PCR technique was used to detect HBV DNA in liver tissue samples for study of the prevalence of HBV DNA in tumorous and nearby nontumorous liver tissues from 16 hepatocellular carcinoma (HCC) patients. Three primer pairs, S1/S2, C1/C2 and X1/X2, used in this study were selected from S region, pre C and C region, and X region of HBV DNA, respectively. The detection limit with agarose gel electrophoresis and ethidium bromide staining (PCR-EB) was 10(-2) pg, and with Southern blot hybridization was 10(-6) pg.
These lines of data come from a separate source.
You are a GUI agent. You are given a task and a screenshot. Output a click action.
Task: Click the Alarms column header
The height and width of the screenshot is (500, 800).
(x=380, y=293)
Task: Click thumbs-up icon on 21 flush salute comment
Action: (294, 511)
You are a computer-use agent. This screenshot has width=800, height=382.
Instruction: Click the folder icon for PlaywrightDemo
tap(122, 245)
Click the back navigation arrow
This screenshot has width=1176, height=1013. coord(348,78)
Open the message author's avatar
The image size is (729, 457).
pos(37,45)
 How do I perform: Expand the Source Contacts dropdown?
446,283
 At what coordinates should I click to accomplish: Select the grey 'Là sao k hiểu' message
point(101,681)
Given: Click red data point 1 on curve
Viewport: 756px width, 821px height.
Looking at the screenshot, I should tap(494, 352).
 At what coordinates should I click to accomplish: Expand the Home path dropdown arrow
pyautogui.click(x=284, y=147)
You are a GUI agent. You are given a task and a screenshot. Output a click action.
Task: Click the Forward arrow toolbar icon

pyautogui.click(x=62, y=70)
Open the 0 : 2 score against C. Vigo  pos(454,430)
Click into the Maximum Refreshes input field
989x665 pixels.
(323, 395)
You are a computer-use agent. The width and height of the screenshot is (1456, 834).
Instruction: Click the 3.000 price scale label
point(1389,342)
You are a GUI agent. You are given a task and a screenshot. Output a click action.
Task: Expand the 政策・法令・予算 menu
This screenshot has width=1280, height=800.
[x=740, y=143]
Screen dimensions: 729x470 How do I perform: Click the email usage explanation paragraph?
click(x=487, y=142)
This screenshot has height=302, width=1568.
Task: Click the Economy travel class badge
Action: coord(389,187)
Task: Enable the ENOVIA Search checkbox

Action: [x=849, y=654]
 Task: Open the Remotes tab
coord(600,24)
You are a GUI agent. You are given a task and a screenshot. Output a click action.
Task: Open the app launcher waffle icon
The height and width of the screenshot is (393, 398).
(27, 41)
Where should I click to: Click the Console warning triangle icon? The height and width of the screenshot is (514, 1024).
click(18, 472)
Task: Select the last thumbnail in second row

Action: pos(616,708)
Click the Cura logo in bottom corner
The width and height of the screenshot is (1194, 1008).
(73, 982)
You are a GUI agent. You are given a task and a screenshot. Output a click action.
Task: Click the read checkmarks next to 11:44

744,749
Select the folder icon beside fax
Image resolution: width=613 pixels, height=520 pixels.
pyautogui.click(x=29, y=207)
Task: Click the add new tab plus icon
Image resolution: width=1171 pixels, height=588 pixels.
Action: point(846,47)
The positive rates in amplification of HBV DNA by S, C and X regions primer pairs in liver samples were 43.8% (14/32), 71.9% (23/32) and 71.9% (23/32), respectively. There was significant difference between the positive rates in amplification with S primer and with C primer (P < 0.05), but no significant difference between the C primer and the X primer (P > 0.05), and between the S primer and the X primer (0.10 > P > 0.05). HBV DNA fragments were detected in the livers from all 16 cases. The results indicated that x gene integration which induces hepatocellular carcinogensis and arrest of C gene expression which evades host immune surveillance are the possible mechanisms of HCC development in patients with persistent HBV infection.